═════ DATASET EXCERPTS ═════

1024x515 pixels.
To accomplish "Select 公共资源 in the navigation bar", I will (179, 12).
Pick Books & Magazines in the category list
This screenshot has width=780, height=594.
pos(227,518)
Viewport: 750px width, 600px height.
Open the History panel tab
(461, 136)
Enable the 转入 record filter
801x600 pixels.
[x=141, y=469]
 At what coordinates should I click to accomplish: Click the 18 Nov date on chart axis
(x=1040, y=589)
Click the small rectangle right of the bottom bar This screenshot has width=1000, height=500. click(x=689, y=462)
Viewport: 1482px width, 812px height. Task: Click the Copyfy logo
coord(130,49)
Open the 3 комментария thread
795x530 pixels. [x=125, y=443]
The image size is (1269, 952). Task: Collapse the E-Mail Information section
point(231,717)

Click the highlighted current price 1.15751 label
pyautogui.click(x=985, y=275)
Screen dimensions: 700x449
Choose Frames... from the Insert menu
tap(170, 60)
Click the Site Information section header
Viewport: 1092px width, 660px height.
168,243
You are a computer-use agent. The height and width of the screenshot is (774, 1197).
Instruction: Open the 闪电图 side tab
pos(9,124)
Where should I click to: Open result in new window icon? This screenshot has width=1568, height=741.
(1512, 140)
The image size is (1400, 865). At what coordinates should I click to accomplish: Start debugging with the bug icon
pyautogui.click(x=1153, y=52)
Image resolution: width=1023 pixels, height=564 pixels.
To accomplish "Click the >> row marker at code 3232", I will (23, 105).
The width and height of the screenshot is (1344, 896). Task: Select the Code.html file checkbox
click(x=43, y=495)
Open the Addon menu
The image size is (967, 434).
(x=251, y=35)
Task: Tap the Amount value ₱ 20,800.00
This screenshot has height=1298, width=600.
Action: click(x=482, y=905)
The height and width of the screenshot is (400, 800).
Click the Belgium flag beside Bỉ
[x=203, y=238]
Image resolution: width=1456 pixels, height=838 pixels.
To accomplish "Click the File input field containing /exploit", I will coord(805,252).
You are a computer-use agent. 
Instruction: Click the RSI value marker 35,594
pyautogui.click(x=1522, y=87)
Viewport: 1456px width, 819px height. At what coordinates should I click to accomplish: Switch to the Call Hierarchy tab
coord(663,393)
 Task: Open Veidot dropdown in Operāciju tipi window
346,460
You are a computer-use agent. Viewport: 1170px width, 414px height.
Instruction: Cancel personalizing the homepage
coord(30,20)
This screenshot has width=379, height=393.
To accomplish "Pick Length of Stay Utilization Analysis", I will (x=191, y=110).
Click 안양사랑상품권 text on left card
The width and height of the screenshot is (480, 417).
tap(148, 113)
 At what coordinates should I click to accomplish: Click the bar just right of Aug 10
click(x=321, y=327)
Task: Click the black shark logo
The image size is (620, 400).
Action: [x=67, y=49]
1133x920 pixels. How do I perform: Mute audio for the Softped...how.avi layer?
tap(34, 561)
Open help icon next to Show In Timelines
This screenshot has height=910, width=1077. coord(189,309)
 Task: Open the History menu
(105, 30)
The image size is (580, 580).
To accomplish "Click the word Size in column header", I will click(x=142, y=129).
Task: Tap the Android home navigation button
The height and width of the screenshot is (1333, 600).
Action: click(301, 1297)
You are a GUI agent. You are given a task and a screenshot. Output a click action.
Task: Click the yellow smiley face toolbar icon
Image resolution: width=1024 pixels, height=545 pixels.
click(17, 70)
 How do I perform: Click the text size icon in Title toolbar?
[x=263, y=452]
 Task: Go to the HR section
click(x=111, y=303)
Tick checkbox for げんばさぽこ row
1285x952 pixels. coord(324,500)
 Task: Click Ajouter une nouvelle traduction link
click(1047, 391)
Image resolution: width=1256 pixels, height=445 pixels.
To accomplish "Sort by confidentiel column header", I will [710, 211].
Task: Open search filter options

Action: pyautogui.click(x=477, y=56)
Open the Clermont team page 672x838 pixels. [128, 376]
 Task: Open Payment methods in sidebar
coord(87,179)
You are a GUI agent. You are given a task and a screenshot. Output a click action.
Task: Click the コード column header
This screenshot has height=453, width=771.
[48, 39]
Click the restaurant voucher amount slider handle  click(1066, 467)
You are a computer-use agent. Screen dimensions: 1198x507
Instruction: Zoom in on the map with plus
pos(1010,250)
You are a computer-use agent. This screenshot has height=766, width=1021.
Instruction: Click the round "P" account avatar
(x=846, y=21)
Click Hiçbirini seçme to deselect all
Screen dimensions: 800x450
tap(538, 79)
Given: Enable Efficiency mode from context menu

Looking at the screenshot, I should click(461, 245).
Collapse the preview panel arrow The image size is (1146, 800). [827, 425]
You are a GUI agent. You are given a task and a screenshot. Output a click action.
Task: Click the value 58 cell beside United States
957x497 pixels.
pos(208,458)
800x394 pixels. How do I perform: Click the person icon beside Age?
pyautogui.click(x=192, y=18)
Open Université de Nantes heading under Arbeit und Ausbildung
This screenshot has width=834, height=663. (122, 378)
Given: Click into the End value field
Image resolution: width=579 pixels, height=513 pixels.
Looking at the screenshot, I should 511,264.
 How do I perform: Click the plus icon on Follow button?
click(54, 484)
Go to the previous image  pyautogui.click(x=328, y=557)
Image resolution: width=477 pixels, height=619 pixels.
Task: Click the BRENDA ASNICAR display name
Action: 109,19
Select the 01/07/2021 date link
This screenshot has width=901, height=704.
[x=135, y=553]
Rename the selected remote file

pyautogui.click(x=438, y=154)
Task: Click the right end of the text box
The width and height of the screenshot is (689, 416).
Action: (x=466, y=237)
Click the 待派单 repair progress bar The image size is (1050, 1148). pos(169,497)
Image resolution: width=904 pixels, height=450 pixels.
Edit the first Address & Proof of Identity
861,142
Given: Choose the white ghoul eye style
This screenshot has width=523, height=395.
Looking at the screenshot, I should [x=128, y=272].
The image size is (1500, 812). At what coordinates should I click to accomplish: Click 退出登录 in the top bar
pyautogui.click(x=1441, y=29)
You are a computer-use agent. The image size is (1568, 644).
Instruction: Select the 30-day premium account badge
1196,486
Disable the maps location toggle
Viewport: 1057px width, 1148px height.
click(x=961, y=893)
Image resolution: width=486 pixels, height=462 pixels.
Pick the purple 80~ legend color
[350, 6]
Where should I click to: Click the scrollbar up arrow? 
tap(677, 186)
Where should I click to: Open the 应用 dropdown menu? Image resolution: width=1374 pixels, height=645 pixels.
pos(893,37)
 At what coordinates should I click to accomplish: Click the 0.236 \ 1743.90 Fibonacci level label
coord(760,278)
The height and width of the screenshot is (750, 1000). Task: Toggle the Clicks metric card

═════

• **EXERCISE TASK**
Render every line of the records above as a numbered list, omitting any blank lines.

• **FINAL RESULT**
1. 1024x515 pixels.
2. To accomplish "Select 公共资源 in the navigation bar", I will (179, 12).
3. Pick Books & Magazines in the category list
4. This screenshot has width=780, height=594.
5. pos(227,518)
6. Viewport: 750px width, 600px height.
7. Open the History panel tab
8. (461, 136)
9. Enable the 转入 record filter
10. 801x600 pixels.
11. [x=141, y=469]
12.  At what coordinates should I click to accomplish: Click the 18 Nov date on chart axis
13. (x=1040, y=589)
14. Click the small rectangle right of the bottom bar This screenshot has width=1000, height=500. click(x=689, y=462)
15. Viewport: 1482px width, 812px height. Task: Click the Copyfy logo
16. coord(130,49)
17. Open the 3 комментария thread
18. 795x530 pixels. [x=125, y=443]
19. The image size is (1269, 952). Task: Collapse the E-Mail Information section
20. point(231,717)
21. Click the highlighted current price 1.15751 label
22. pyautogui.click(x=985, y=275)
23. Screen dimensions: 700x449
24. Choose Frames... from the Insert menu
25. tap(170, 60)
26. Click the Site Information section header
27. Viewport: 1092px width, 660px height.
28. 168,243
29. You are a computer-use agent. The height and width of the screenshot is (774, 1197).
30. Instruction: Open the 闪电图 side tab
31. pos(9,124)
32. Where should I click to: Open result in new window icon? This screenshot has width=1568, height=741.
33. (1512, 140)
34. The image size is (1400, 865). At what coordinates should I click to accomplish: Start debugging with the bug icon
35. pyautogui.click(x=1153, y=52)
36. Image resolution: width=1023 pixels, height=564 pixels.
37. To accomplish "Click the >> row marker at code 3232", I will (23, 105).
38. The width and height of the screenshot is (1344, 896). Task: Select the Code.html file checkbox
39. click(x=43, y=495)
40. Open the Addon menu
41. The image size is (967, 434).
42. (x=251, y=35)
43. Task: Tap the Amount value ₱ 20,800.00
44. This screenshot has height=1298, width=600.
45. Action: click(x=482, y=905)
46. The height and width of the screenshot is (400, 800).
47. Click the Belgium flag beside Bỉ
48. [x=203, y=238]
49. Image resolution: width=1456 pixels, height=838 pixels.
50. To accomplish "Click the File input field containing /exploit", I will coord(805,252).
51. You are a computer-use agent. 
52. Instruction: Click the RSI value marker 35,594
53. pyautogui.click(x=1522, y=87)
54. Viewport: 1456px width, 819px height. At what coordinates should I click to accomplish: Switch to the Call Hierarchy tab
55. coord(663,393)
56.  Task: Open Veidot dropdown in Operāciju tipi window
57. 346,460
58. You are a computer-use agent. Viewport: 1170px width, 414px height.
59. Instruction: Cancel personalizing the homepage
60. coord(30,20)
61. This screenshot has width=379, height=393.
62. To accomplish "Pick Length of Stay Utilization Analysis", I will (x=191, y=110).
63. Click 안양사랑상품권 text on left card
64. The width and height of the screenshot is (480, 417).
65. tap(148, 113)
66.  At what coordinates should I click to accomplish: Click the bar just right of Aug 10
67. click(x=321, y=327)
68. Task: Click the black shark logo
69. The image size is (620, 400).
70. Action: [x=67, y=49]
71. 1133x920 pixels. How do I perform: Mute audio for the Softped...how.avi layer?
72. tap(34, 561)
73. Open help icon next to Show In Timelines
74. This screenshot has height=910, width=1077. coord(189,309)
75.  Task: Open the History menu
76. (105, 30)
77. The image size is (580, 580).
78. To accomplish "Click the word Size in column header", I will click(x=142, y=129).
79. Task: Tap the Android home navigation button
80. The height and width of the screenshot is (1333, 600).
81. Action: click(301, 1297)
82. You are a GUI agent. You are given a task and a screenshot. Output a click action.
83. Task: Click the yellow smiley face toolbar icon
84. Image resolution: width=1024 pixels, height=545 pixels.
85. click(17, 70)
86.  How do I perform: Click the text size icon in Title toolbar?
87. [x=263, y=452]
88.  Task: Go to the HR section
89. click(x=111, y=303)
90. Tick checkbox for げんばさぽこ row
91. 1285x952 pixels. coord(324,500)
92.  Task: Click Ajouter une nouvelle traduction link
93. click(1047, 391)
94. Image resolution: width=1256 pixels, height=445 pixels.
95. To accomplish "Sort by confidentiel column header", I will [710, 211].
96. Task: Open search filter options
97. Action: pyautogui.click(x=477, y=56)
98. Open the Clermont team page 672x838 pixels. [128, 376]
99.  Task: Open Payment methods in sidebar
100. coord(87,179)
101. You are a GUI agent. You are given a task and a screenshot. Output a click action.
102. Task: Click the コード column header
103. This screenshot has height=453, width=771.
104. [48, 39]
105. Click the restaurant voucher amount slider handle  click(1066, 467)
106. You are a computer-use agent. Screen dimensions: 1198x507
107. Instruction: Zoom in on the map with plus
108. pos(1010,250)
109. You are a computer-use agent. This screenshot has height=766, width=1021.
110. Instruction: Click the round "P" account avatar
111. (x=846, y=21)
112. Click Hiçbirini seçme to deselect all
113. Screen dimensions: 800x450
114. tap(538, 79)
115. Given: Enable Efficiency mode from context menu
116. Looking at the screenshot, I should click(461, 245).
117. Collapse the preview panel arrow The image size is (1146, 800). [827, 425]
118. You are a GUI agent. You are given a task and a screenshot. Output a click action.
119. Task: Click the value 58 cell beside United States
120. 957x497 pixels.
121. pos(208,458)
122. 800x394 pixels. How do I perform: Click the person icon beside Age?
123. pyautogui.click(x=192, y=18)
124. Open Université de Nantes heading under Arbeit und Ausbildung
125. This screenshot has width=834, height=663. (122, 378)
126. Given: Click into the End value field
127. Image resolution: width=579 pixels, height=513 pixels.
128. Looking at the screenshot, I should 511,264.
129.  How do I perform: Click the plus icon on Follow button?
130. click(54, 484)
131. Go to the previous image  pyautogui.click(x=328, y=557)
132. Image resolution: width=477 pixels, height=619 pixels.
133. Task: Click the BRENDA ASNICAR display name
134. Action: 109,19
135. Select the 01/07/2021 date link
136. This screenshot has width=901, height=704.
137. [x=135, y=553]
138. Rename the selected remote file
139. pyautogui.click(x=438, y=154)
140. Task: Click the right end of the text box
141. The width and height of the screenshot is (689, 416).
142. Action: (x=466, y=237)
143. Click the 待派单 repair progress bar The image size is (1050, 1148). pos(169,497)
144. Image resolution: width=904 pixels, height=450 pixels.
145. Edit the first Address & Proof of Identity
146. 861,142
147. Given: Choose the white ghoul eye style
148. This screenshot has width=523, height=395.
149. Looking at the screenshot, I should [x=128, y=272].
150. The image size is (1500, 812). At what coordinates should I click to accomplish: Click 退出登录 in the top bar
151. pyautogui.click(x=1441, y=29)
152. You are a computer-use agent. The image size is (1568, 644).
153. Instruction: Select the 30-day premium account badge
154. 1196,486
155. Disable the maps location toggle
156. Viewport: 1057px width, 1148px height.
157. click(x=961, y=893)
158. Image resolution: width=486 pixels, height=462 pixels.
159. Pick the purple 80~ legend color
160. [350, 6]
161. Where should I click to: Click the scrollbar up arrow? 
162. tap(677, 186)
163. Where should I click to: Open the 应用 dropdown menu? Image resolution: width=1374 pixels, height=645 pixels.
164. pos(893,37)
165.  At what coordinates should I click to accomplish: Click the 0.236 \ 1743.90 Fibonacci level label
166. coord(760,278)
167. The height and width of the screenshot is (750, 1000). Task: Toggle the Clicks metric card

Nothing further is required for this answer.